By page twenty or thirty, I began to think that The Children’s Bach would not have a single protagonist. The narrator shifts between Dexter, Athena, and Elizabeth (the old friend), and Elizabeth’s younger sister, Vicki. Brought together after their mother’s death, Elizabeth and Vicki are wrapped into the Fox family after a chance encounter with Dexter. Vicki, tired of her hippy sister’s unpredictable lifestyle, abruptly goes to live at the Fox house. Elizabeth, meanwhile, contrasts with the Fox’s domesticity—sexually liberated and childless, she is seemingly everything that Dexter and Athena are not.

In her diaries Garner describes her own prose as “domestic,” but it is full of spiky, startling details: a warm description of a house, for example, is interrupted by a jolting conversational exchange. Vicki returns from a walk with Billy, the youngest Fox child, who has a developmental disability. Entering the kitchen, she strikes up a morbid conversation with Athena.

‘There was a big truck,’ said Vicki. ‘And I thought, I could push him under it. Do you ever, have you ever—’

‘Of course,’ said Athena. ‘Hundreds of times.’

Family life is a tug-of-war with bursts of the macabre. The novel shifts between unsettling moments, times when you clutch the page, perhaps fuming a little, and times when you chuckle at the idiosyncrasies of its characters. Dexter’s “disgusting” chewing, Elizabeth’s shoplifting addiction, and Billy wetting the bed, keep the bemusement going amidst a tale of stormy family life.

I often wondered if this was Athena’s novel.
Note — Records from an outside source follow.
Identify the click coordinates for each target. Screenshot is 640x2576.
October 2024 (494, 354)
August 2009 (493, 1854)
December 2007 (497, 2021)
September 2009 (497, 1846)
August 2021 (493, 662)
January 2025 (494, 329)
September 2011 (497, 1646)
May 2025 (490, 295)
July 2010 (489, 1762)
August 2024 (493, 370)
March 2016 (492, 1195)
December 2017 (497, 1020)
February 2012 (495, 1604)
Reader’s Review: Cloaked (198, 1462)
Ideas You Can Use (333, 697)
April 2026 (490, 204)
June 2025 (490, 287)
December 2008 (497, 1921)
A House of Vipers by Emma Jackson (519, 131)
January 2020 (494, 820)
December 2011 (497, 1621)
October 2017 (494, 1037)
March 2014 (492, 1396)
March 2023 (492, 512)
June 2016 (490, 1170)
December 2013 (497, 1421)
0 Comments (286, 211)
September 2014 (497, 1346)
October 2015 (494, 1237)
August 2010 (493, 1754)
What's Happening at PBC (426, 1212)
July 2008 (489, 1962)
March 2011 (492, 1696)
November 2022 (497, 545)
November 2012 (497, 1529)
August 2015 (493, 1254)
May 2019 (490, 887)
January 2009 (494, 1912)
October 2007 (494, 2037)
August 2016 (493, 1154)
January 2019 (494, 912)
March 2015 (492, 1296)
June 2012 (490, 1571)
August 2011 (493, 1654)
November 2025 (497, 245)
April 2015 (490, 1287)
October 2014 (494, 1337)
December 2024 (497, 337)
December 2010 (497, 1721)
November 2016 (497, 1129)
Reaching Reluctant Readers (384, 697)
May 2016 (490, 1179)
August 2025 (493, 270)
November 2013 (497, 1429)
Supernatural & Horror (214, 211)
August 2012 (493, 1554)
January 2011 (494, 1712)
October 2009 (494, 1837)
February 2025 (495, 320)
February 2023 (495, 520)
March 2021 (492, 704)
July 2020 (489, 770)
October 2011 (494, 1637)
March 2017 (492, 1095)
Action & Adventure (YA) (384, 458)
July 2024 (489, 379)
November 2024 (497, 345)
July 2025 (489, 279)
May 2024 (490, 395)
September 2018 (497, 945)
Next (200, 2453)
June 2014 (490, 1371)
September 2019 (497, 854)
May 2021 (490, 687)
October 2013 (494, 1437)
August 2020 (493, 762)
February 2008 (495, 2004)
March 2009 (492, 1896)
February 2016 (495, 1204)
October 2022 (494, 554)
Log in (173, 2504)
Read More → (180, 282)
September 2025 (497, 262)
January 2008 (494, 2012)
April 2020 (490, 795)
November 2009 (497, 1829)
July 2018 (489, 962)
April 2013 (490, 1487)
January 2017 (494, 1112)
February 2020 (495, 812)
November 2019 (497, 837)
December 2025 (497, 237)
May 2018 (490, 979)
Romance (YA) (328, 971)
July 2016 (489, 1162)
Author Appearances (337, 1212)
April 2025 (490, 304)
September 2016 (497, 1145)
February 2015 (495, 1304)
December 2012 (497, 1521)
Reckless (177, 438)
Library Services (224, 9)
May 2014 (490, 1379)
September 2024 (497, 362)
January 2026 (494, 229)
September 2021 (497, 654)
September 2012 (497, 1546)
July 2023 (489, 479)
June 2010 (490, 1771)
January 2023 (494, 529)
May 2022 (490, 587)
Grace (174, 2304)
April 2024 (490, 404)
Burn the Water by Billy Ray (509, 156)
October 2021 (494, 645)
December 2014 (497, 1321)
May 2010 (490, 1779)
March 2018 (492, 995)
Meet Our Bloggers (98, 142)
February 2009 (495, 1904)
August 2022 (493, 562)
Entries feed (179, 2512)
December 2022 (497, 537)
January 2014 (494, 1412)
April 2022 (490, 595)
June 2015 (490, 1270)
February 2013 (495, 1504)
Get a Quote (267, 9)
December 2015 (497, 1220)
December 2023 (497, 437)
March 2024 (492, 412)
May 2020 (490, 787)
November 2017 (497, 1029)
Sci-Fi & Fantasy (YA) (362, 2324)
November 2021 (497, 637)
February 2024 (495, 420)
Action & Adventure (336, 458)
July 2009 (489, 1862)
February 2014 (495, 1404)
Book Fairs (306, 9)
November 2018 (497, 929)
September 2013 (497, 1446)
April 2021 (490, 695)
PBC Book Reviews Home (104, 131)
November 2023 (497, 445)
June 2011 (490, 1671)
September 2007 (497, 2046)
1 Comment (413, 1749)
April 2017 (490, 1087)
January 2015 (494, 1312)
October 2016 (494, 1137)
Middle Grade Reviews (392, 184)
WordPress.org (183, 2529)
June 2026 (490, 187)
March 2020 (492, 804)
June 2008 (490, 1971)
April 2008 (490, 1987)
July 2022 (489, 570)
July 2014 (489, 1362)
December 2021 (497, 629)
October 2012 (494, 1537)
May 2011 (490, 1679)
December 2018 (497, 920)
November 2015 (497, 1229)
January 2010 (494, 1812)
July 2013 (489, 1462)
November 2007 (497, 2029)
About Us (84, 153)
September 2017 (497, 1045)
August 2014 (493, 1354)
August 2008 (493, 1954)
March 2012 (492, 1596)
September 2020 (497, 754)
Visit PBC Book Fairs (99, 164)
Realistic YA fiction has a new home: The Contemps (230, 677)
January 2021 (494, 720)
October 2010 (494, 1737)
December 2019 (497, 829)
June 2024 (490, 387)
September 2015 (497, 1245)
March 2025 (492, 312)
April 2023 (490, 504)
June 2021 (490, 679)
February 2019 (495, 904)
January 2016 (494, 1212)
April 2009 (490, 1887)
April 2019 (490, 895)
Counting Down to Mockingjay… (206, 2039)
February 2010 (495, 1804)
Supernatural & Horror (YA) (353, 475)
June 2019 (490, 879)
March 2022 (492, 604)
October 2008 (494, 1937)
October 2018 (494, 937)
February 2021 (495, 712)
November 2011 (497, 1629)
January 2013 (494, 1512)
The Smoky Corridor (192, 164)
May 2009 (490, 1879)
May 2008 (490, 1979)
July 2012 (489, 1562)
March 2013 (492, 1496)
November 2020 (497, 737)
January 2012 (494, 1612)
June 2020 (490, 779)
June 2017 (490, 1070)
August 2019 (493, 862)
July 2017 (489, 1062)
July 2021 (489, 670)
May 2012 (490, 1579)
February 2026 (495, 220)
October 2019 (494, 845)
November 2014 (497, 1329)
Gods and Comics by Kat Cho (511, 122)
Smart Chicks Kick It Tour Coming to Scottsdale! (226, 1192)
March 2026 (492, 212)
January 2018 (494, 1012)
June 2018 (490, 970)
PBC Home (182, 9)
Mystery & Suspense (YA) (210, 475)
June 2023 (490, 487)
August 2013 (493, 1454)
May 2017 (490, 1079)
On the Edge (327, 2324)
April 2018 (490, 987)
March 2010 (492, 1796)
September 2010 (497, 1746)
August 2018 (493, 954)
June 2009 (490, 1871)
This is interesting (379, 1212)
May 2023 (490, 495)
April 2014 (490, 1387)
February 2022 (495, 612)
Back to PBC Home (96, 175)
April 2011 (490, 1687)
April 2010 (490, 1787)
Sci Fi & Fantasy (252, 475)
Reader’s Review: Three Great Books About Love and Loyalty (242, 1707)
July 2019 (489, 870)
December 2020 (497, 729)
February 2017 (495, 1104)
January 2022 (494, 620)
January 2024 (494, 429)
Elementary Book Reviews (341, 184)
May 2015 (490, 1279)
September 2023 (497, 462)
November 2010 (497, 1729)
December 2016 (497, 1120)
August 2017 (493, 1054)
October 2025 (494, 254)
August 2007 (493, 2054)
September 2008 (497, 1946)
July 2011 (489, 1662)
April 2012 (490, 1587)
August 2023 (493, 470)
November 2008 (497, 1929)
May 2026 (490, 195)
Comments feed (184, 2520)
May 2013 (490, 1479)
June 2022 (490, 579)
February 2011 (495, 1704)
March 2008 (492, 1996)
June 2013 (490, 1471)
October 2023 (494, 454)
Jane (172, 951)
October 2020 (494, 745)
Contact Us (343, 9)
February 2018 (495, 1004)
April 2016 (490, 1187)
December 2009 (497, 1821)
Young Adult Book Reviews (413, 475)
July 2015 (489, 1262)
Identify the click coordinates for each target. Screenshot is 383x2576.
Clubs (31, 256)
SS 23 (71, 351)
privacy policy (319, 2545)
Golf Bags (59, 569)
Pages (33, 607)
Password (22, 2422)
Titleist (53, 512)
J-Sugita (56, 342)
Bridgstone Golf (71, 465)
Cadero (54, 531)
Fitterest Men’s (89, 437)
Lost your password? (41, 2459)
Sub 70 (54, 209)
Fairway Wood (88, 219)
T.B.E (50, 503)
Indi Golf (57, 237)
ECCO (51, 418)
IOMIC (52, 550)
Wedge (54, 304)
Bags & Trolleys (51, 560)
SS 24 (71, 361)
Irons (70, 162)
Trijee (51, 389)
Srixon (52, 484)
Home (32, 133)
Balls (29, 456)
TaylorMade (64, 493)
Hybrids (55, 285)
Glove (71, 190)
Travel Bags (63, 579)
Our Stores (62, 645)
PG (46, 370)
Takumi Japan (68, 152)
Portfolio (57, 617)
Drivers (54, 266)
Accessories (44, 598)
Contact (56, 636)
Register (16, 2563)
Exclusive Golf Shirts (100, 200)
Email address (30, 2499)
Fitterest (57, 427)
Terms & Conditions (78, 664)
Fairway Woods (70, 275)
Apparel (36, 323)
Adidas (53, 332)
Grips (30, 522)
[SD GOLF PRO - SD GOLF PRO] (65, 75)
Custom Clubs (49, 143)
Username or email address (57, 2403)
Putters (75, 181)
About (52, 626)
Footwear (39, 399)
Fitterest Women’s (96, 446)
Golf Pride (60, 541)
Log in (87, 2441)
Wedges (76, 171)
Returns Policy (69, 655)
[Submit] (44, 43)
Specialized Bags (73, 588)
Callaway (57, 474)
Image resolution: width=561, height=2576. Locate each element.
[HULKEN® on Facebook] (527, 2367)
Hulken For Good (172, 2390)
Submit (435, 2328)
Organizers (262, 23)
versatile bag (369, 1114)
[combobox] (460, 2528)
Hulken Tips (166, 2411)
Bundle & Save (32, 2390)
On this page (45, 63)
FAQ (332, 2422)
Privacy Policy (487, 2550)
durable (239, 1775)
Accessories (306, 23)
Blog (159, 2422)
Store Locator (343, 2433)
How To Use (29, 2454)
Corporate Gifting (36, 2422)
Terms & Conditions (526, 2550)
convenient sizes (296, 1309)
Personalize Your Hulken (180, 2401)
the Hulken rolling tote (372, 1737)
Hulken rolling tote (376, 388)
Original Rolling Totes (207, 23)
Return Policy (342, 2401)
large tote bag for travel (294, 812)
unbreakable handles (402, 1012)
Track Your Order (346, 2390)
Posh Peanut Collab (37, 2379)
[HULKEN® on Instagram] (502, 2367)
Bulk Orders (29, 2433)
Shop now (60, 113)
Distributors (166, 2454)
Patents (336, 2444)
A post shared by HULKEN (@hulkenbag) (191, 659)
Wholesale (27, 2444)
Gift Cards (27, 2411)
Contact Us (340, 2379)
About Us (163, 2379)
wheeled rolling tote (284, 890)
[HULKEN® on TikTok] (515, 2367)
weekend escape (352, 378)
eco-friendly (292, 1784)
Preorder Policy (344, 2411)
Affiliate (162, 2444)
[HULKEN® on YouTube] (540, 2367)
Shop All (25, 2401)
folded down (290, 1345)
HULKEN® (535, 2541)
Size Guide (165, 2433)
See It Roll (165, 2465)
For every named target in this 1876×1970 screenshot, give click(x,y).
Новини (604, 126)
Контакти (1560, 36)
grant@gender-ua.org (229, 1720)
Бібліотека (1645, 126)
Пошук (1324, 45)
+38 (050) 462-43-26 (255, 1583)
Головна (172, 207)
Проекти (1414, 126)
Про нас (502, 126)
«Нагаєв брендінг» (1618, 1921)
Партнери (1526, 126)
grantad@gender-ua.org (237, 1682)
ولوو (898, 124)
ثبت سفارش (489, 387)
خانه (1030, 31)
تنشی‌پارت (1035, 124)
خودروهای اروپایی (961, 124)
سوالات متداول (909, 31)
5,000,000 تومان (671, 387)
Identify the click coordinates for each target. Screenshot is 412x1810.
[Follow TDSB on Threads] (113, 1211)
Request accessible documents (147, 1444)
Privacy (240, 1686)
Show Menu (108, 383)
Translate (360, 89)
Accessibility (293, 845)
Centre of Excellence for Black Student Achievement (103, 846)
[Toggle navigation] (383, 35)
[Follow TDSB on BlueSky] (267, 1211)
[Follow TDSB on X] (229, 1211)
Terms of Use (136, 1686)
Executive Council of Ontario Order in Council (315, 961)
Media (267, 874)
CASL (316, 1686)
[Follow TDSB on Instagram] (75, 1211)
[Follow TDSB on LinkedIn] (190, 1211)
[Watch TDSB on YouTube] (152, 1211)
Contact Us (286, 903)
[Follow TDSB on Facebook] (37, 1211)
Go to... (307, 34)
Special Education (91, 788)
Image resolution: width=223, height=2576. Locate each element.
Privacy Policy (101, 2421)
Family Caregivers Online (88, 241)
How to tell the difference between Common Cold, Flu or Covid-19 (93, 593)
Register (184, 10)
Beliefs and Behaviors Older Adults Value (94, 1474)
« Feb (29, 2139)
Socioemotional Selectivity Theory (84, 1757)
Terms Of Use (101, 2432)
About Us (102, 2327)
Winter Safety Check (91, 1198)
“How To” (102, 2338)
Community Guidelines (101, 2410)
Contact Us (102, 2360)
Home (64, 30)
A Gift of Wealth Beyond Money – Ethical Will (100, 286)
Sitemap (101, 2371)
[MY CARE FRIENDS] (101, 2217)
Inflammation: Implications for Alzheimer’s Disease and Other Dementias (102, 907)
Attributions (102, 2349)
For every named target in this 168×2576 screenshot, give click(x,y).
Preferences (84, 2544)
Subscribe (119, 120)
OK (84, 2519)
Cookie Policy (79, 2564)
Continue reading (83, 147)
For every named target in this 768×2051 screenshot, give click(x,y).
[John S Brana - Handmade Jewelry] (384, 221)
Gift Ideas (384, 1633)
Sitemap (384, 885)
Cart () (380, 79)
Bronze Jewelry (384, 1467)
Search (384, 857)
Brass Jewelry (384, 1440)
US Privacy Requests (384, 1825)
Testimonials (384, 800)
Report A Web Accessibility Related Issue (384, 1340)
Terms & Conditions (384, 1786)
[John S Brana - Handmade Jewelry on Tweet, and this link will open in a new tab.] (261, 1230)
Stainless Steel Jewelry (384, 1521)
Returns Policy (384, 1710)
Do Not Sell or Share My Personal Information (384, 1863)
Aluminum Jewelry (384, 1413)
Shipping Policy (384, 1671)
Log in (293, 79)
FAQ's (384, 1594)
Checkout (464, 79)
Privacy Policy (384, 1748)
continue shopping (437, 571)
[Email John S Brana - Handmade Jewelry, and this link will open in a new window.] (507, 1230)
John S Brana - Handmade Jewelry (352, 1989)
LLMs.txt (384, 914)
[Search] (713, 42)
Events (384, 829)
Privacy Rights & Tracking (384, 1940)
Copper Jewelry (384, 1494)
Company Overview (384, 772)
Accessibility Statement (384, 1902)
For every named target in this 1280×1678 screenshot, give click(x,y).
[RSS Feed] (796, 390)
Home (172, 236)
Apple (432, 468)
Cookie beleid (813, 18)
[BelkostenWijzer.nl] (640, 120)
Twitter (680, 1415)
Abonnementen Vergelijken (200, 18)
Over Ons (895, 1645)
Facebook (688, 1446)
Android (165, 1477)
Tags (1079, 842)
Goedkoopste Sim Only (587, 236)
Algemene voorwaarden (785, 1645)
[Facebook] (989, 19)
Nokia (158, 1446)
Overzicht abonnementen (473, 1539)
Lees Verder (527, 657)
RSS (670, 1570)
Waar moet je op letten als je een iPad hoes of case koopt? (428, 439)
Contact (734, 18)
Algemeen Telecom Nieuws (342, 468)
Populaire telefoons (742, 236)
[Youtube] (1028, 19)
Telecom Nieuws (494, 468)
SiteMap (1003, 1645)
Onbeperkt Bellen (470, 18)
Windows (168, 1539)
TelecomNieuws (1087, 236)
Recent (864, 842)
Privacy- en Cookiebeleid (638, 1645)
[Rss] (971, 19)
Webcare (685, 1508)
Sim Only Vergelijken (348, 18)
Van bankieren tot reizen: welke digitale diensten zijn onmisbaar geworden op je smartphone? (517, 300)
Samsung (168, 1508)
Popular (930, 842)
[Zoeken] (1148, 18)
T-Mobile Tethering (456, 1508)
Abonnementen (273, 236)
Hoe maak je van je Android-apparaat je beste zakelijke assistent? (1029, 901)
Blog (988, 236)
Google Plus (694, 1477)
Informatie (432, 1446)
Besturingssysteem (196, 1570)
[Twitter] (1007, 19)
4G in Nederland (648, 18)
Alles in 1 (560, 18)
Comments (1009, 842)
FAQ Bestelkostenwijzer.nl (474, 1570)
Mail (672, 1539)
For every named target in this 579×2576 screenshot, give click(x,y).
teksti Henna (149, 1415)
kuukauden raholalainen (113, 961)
It is Athena who plays children’s Bach: too unskilled to master the composer, she fills the house with music “riddled with mistakes, like a piece of cheese.” But the novel is just as much about Dexter, who dabbles in pathetic and at times despicable acts. And Elizabeth and Vicki are not merely outsiders looking in, occasionally breaking things, but two women seeking peace in their own messy lives.

Describing the photo of the Tennyson family, Garner invokes the “awkward paws” of the poet, the “gaunt” look of his wife, and how their boy, “turned towards the drama of his parents’ faces,” is nevertheless “separate from the group.” This, she seems to be suggesting, is how we should envision the Fox family—the fun of the novel is bracing for each character’s private thoughts and outrageous actions.

Infidelity, bodily fluids, and absurd parenting abound, everything mixed with the hopelessness of love, death, and discontent. Everyone knows that so many things are wrong, but they are humanly unwilling to address them. The Children’s Bach cannot have a single protagonist because no one wants the limelight. In one way or another each character indulges their own demons, but in the end everyone returns home.